By addressing these questions, we will contribute to a better understanding of the changes currently affecting Earth’s glacial lake ecosystems, and also shed light on how life and habitats adapted and transitioned during past deglaciations on our planet. In the process, we will bring new insights into Mars habitability and life potential during comparable geological periods early in Mars history and later, during high-obliquity cycles when snow precipitation and glacier formation were possible. Investigating these lakes will also confront us with challenges presenting analogies to those faced by future missions to the planetary lakes and seas of Titan, thus giving us an opportunity to develop and test exploration strategies for future planetary lake landers (Figure 2).
Deploying and remotely operating a lake lander will give operational experience to better understand technology, payload, and system constraints, and to develop solutions to overcome those in the design of future missions. Furthermore, disrupted environmental, physical, chemical, and biological cycles challenge us to identify new emerging natural patterns and to find the most productive methods to interrogate them rapidly. In many ways, the rapidity of Earth’s deglaciation confronts us with the same operational scenario as a planetary mission faced with only limited time to understand the environment and achieve its objectives. The priority for all time- bandwidth-, and often power-constrained planetary operations is to return the most informative data. To maximize return, such missions would greatly benefit from intelligent, adaptive systems that could rapidly establish environmental baseline, track changes as they happen, adapt their data collection rate to monitor them, and prioritize data return. Such systems would be applicable to a vast array of planetary missions by improving the ability of any robots to make decisions on their own between command cycles.

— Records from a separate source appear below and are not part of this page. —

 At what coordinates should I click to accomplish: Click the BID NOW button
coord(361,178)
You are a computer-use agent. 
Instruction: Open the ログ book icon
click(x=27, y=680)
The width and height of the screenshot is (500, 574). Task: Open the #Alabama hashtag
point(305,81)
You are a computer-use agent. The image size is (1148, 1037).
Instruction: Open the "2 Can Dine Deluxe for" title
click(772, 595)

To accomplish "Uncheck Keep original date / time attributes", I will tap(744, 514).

In response to these science questions and technology challenges, we will deploy a lake lander in the Central Andes of Chile, in an environment where ice is melting at an accelerated rate and changes occur now on a yearly basis. Our project will design and test exploration strategies relevant to the future exploration of Titan, while developing an adaptive system that will improve operational and science performance for any type of robotic mission. Both lake lander and adaptive system will be matured, tested, and validated synergistically over hundreds of continuous days of field operations in challenging environment. Changing natural cycles will give us the opportunity to test the ability of an adaptive system to recognize nominal and off-nominal events, to understand performance, capabilities, and efficiencies associated with the system, while enabling a science team to gain operational experience with it. Meanwhile, the resulting data will further the understanding of the astrobiological principles that are shaping the future of life on Earth, and have shaped it in the past on our planet, and also possibly on Mars.